7 Under our summary judgment standard, we must view this conflicting evidence
in the light most favorable to Zahler and consider the four pages following her faxed
signature page to be merely sample pages. And this conflicting affidavit testimony
highlights a dispute on a fundamental issue in this case — were the four sample pages
actually sent to Zahler as part of her credit agreement or not? Pretermitting any
problems with the evidentiary status of these documents, the trust is not entitled to
summary judgment on its contract claim because it has not shown, as a matter of law,
that all of the pages of the purported contract belong together as part of a document
that was sent to Zahler and agreed to by her. See generally Carden v. Unifund CCR,
LLC, 353 Ga. App. 335, 337 (1) (836 SE2d 649) (2019) (“The problem here is not the
evidentiary status of the redacted records attached to the second bill of sale, but the
absence of evidence connecting the first bill of sale . . . to any of the documents that
follow it, including the redacted records.”).
Given this genuine issue of material fact as to the terms and conditions of
Zahler’s loan agreement, we reverse the grant of summary judgment to the trust on
its contract claim.
(b) Zahler’s counterclaims against the trust.
(i) Fair Business Practice Act counterclaim.
8 The trust did not establish entitlement to summary judgment on Zahler’s
counterclaim under Georgia’s Fair Business Practice Act (the Act), which provides
that “[u]nfair or deceptive acts or practices in the conduct of consumer transactions
and consumer acts or practices in trade or commerce are declared unlawful.” OCGA
§ 10-1-393 (a). Zahler argues that the trust violated the Act “by charging capitalized
interest (or interest on interest), in violation of [OCGA §] 7-4-17,” which imposes
restrictions against charging interest on unpaid interest.

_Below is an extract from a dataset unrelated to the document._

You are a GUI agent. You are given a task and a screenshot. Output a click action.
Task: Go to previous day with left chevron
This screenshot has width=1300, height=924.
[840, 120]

The trust’s sole argument below in connection with this counterclaim was that
it did not violate OCGA § 7-4-17 because the terms of the credit agreement permitted
it to charge this interest. Because a genuine issue of material fact exists as to the
terms of that agreement, as established above, this argument does not entitle the trust
to summary judgment. Although the trust argues on appeal that we should affirm the
grant of summary judgment on this counterclaim on other grounds, such as federal
preemption, we cannot do so because the trust did not raise these grounds in the trial
court. See Georgia-Pacific, LLC v. Fields, 293 Ga. 499, 504 (2) (748 SE2d 407)
(2013) (appellate court should not invoke right-for-any-reason rule to affirm grant of
summary judgment on ground not raised in trial court).
(ii) Counterclaim under OCGA § 13-6-11.
9 Under the facts of this case, including the conflicting affidavits offered by the
trust, and given our conclusions that the trust was not entitled to summary judgment
on either its breach-of-contract claim or Zahler’s Fair Business Practices Act
counterclaim, we also conclude that summary judgment was not appropriate on
Zahler’s counterclaim under OCGA § 13-6-11. That Code section provides that a jury
may allow expenses of litigation “where the defendant has acted in bad faith, has been
stubbornly litigious, or has caused the plaintiff unnecessary trouble and expense[.]”
OCGA § 13-6-11. “Generally, the question of whether a defendant has acted in bad
faith must be determined by the jury based upon its consideration of the facts and
circumstances in the case.” Camp Cherokee v. Marina Lane, LLC, 316 Ga. App. 366,
372 (4) (a) (729 SE2d 510) (2012). See Spring Lake Property Owners Assn. v.
Peacock, 260 Ga. 80, 81 (390 SE2d 31) (1990) (“The question of attorney fees under
OCGA § 13-6-11 is a question for the jury.”). We discern no reason why this general
rule does not apply here.
Judgment reversed. Doyle, P. J., and Hodges, J., concur.